We arrived late afternoon on Friday (17th) where the first stop was the north hide to look out onto the scrapes and scan the gull roost. Like Titchfield Haven, there were plenty of Mediterranean gulls (although not quite on the same scale as the south coast!), good numbers of common and black-headed gulls, and many larger gulls to search through. The larger gulls seemed to mostly consist of great black-backed, lesser black-backed and herring gulls, although it wasn’t long before Adam Rowlands picked out a 2cy Caspian gulls, later followed by a second individual. They’re an interesting species, one I long for on patch so it was great to enjoy it and compare the key features of all the gulls. Feeling satisfied and with light fading, we retired to the local pub for food and a good chat.
The following morning (18th) we awoke to a dawn chorus of a different kind, with the added extra of red-legged partridges outside the lodges we were staying in – the Warren Lodges were lovely and cosy, so I’d definitely recommend it for anyone who fancied staying near Minsmere. This was the day of our discussion, so very little birding was done. Perhaps, given the weather, this was a blessing in disguise as it was certainly rather wet and windy!
Sunday (19th) dawned, and it was still rather windy, but thankfully dry, so the day began with a short trip to look for Dartford warblers close to the reserve – a brief glimpse of a male and female just as we were giving up, yay. Although we had no luck with any hoped for woodlark, it was good to hear many singing chiffchaffs, plus a couple of siskin and redpoll too. While the Directors and Trustees had their board meeting, Lizzie, Nina, Drew and I met up with Dawn Balmer for a morning’s birding around the reserve. It was great to properly explore Minsmere, and also to see 2 garganey and a sand martin – spring at last! Alas I missed the house martin. Added to that, we managed to relocate the 2 smew and enjoyed a flyover bittern and marsh harriers.
The following morning (20th) I headed down to Dorset – destination Portland Bird Observatory for a short stay. It’s still rather early in the year so I wasn’t expecting much, but it has been far too long since my last visit. There were a sprinkling of new arrivals here too. My first 8 wheatear of the year at last in the strong, rather unpleasant westerlies; always something exciting about seeing migration in action.
One target I had in mind was an overwintering Hume’s warbler at Thumb Lane that was proving to be rather elusive based on reports. It was certainly elusive during my five attempts, with about 5 minutes worth of views out of all the hours looking! An area worth exploring though, with plenty of scrub, two chiffchaffs and a singing blackcap; my first of the year. The first attempt wasn’t helped by the weather, but as the sun made an appearance late afternoon, I decided to give it another go. Three wheatear had arrived since the morning, and after a good look it was seeming as if I would draw another blank… Thankfully not, the sudden ‘dsu-weet‘ gave it away, and looking up, there it was, all for about 30 seconds before it disappeared!

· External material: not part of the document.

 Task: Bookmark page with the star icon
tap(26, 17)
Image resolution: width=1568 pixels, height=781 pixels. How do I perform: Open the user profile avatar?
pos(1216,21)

I returned a couple of times on 21st, hoping for better views, and it did show slightly better early afternoon. The calls helped once again to track down the bird as it flitted around in the trees and bushes – too quick for a photo.
Back at Portland Bill, sea watching yeilded small numbers of gannets, guillemot, razorbills, fulmar, shag and red-throated divers. Not exciting but more than I’ve had so far off Hill Head this year so good practise for when birds actually pass through the Solent. Wanders around the immediate area yielded more newly arrived wheatear and chiffchaffs, but little else asides from rock pipits. Rock pipits only visit Hill Head occasionally, so I did find it interesting observing them, particularly as there seemed to be more than one subspecies present, and varying plumages.
A wet start to 22nd began with seawatching from the shelter of the Obs. Many kittiwakes were passing through, along with smaller numbers of common scoter, fulmar and auks. Once the weather cleared up, it was time for a final wander along the Bill before heading off. More wheatear had arrived, and 2 black redstarts around the rocks and light house. They were one of the species I’d been hoping to see, so was pleased they’d (re)appeared after a no show the other days.
I’d been meaning to revisit the RSPB’s Lytchett’s Fields for some time, and as it was only a slight detour, popped in with the hope of seeing the green-winged teal. When I arrived on site, I bumped into Ian Ballam who assured me the bird was still present at the back pool so I hurried over for a look. The viewing conditions weren’t brilliant as you’re looking into the sun and there’s various dips and mounds obscuring sections of the pool. The nepe tides at the moment weren’t helping either as it meant more of the field was uncovered, so more dips for the birds to hide in. Eventually the green-winged teal did reappear in the open, feeding among a small group of Eurasian teal for good comparison – yay, another lifer!